Anak didik zaman sekarang banyak belajar dari internet. Cara mereka berbicara, cara mereka berpakaian, cara mereka bergaul, cara mereka memperlakukan teman, cara mereka berpikir dan cara mereka melihat sesuatu kebanyakan berasal dari apa yang mereka lihat di internet. Kalau guru hanya main tendang, main tampar, main jewer tanpa menyentuh pemicu kenakalan mereka, maka hukuman-hukuman itu gak akan berguna. 

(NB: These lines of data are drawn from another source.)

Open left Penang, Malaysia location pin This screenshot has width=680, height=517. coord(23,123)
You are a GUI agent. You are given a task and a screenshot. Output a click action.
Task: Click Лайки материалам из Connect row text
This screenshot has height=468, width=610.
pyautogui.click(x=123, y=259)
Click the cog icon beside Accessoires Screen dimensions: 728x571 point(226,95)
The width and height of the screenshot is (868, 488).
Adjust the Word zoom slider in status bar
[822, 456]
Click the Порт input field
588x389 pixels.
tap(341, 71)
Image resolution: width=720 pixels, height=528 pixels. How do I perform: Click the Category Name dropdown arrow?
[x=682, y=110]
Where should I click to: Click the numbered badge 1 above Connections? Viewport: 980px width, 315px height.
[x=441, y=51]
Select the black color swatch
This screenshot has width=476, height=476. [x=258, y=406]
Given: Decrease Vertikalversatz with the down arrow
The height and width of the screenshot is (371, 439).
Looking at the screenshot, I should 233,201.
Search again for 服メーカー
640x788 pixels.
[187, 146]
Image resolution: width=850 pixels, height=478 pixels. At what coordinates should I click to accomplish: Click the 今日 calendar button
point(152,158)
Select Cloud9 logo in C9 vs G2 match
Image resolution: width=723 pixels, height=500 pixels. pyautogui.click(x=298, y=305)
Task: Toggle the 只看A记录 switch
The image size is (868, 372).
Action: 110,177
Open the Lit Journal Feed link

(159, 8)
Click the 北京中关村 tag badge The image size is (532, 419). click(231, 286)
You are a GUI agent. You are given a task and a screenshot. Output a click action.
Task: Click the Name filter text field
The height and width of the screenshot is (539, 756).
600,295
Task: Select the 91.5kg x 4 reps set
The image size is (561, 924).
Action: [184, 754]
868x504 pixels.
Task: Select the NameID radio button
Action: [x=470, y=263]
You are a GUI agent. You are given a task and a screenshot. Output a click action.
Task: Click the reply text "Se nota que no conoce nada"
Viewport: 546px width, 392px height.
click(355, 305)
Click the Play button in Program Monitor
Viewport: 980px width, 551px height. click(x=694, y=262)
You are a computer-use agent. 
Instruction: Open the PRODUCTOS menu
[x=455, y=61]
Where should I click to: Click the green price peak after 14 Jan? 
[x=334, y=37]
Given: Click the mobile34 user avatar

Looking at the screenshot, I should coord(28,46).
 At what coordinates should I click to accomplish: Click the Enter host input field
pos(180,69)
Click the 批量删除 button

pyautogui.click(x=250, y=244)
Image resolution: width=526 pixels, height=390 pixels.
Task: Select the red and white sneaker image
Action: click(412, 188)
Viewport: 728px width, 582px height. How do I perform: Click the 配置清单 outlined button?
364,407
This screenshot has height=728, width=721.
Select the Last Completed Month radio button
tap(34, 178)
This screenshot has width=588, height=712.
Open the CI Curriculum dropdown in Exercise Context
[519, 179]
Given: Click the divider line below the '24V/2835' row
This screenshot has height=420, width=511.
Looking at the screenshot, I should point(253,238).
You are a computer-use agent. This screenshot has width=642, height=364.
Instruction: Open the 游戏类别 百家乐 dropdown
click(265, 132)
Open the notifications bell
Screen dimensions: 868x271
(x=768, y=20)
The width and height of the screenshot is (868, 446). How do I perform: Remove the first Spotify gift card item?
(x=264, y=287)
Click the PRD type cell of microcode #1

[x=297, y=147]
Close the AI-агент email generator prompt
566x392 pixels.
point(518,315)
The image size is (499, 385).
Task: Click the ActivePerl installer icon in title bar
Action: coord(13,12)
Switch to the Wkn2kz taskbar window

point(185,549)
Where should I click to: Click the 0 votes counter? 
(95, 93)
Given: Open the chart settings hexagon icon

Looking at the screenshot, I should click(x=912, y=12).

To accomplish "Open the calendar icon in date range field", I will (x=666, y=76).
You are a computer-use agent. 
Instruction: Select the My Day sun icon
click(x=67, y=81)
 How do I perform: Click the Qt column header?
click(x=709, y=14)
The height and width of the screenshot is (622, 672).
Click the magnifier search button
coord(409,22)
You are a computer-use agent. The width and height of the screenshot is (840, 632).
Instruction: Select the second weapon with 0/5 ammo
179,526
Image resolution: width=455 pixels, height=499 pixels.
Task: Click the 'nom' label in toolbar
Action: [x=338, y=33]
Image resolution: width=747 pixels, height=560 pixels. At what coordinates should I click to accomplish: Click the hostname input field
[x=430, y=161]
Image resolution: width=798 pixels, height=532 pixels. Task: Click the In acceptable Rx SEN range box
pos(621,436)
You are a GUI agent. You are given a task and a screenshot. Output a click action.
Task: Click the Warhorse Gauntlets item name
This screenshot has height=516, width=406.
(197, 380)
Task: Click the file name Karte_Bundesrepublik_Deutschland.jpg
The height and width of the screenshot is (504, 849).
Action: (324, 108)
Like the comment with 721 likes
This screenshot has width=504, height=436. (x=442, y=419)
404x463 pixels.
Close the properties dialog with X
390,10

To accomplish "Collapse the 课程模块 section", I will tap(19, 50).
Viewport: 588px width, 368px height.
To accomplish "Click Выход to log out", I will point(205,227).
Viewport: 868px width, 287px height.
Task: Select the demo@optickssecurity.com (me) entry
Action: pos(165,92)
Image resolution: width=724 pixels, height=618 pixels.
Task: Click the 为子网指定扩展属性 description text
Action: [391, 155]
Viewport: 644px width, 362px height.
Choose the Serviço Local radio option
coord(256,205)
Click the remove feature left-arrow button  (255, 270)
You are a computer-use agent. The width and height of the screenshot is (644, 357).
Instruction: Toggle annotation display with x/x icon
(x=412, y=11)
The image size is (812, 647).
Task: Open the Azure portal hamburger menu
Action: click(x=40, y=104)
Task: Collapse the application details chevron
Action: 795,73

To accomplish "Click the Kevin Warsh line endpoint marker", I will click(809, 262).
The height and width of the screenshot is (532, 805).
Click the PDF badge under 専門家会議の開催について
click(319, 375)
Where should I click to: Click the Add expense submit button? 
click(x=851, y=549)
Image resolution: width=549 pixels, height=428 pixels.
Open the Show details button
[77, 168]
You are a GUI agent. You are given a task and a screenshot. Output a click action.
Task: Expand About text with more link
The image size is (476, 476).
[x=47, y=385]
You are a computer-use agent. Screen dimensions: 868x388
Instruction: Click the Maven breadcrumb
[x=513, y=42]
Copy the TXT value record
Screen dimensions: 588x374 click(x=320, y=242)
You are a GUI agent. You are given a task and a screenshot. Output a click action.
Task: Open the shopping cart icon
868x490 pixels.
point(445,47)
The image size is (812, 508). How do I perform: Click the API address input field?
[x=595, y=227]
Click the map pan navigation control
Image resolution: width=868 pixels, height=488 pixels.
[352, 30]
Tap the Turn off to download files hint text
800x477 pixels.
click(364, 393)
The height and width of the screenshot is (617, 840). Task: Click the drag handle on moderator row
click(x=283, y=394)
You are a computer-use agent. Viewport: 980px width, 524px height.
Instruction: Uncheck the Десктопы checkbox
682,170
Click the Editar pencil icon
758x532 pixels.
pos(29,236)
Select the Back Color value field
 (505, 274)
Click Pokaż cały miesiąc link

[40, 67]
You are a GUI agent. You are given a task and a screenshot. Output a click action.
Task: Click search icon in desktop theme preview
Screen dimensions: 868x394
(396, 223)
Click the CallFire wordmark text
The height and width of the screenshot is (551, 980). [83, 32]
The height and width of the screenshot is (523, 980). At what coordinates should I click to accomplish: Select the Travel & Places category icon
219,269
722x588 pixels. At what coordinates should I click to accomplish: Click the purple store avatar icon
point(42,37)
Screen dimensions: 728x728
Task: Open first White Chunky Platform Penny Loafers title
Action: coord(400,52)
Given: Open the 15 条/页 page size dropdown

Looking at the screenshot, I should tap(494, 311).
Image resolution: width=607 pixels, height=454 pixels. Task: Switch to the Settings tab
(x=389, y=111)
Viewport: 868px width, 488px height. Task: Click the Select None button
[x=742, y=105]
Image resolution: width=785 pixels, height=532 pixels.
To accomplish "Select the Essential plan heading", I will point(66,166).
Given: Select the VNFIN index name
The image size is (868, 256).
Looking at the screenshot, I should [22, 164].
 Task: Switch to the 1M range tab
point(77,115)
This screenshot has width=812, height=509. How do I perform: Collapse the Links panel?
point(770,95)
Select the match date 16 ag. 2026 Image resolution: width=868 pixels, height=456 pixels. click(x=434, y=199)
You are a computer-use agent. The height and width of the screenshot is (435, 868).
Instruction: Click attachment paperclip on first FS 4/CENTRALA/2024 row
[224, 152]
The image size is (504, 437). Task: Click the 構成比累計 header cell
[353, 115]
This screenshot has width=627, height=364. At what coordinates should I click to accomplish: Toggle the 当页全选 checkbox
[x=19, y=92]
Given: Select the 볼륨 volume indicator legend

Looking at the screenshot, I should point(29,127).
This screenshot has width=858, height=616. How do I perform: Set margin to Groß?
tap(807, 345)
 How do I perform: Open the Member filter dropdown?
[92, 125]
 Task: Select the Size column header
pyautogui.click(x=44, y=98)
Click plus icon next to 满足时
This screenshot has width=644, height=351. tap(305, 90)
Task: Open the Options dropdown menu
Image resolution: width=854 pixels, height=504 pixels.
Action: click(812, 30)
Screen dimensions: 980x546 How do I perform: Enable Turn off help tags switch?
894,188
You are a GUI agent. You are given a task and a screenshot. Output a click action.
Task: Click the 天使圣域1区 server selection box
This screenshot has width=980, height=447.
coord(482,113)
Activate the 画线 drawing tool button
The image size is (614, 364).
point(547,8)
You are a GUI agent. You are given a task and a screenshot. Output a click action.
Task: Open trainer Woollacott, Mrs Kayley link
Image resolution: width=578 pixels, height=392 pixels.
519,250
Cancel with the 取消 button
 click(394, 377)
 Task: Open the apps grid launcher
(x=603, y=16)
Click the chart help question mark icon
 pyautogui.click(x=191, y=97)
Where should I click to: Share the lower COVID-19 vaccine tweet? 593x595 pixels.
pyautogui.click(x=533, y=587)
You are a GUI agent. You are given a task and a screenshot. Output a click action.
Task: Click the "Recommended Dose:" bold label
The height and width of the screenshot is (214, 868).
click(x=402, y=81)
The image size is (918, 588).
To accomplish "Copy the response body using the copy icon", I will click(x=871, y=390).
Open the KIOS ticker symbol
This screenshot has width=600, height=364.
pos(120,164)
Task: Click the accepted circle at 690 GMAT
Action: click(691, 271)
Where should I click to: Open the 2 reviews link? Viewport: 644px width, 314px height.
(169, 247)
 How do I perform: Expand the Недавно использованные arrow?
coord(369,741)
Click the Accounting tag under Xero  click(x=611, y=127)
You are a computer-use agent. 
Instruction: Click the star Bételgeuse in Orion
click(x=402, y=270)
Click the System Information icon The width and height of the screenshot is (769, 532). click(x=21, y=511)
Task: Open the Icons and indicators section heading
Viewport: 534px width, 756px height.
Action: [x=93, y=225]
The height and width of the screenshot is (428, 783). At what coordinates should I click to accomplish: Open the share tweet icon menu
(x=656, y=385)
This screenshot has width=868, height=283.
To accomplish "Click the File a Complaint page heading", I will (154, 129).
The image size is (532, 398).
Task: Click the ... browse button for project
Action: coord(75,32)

Oleh karena itu, guru harus memiliki peraturan yang lebih update lagi dengan kondisi sekarang. Guru harus berpikir, bagaimana caranya mengatasi kenakalan anak didik yang lahir dari sepotong gadget?, bagaimana caranya mencegah anak didik agar tidak menonton, menyukai dan meniru hal-hal buruk dari video, gambar atau postingan yang tersebar bebas di dunia maya?, dan bagaimana caranya membentuk mental dan karakter anak didik, memahamkan mereka mengenai dampak negatif yang ada di internet, sehingga mereka tak mudah terpengaruh dengan perilaku buruk yang ada di dalamnya?. 

Bagaimana caranya?, kalianlah (para guru) yang bertanggung jawab untuk menemukan caranya.

“Lah kamu Zid?”

“Gue belum sarjana, status gue masih mahasiswa”, jawab gue santai.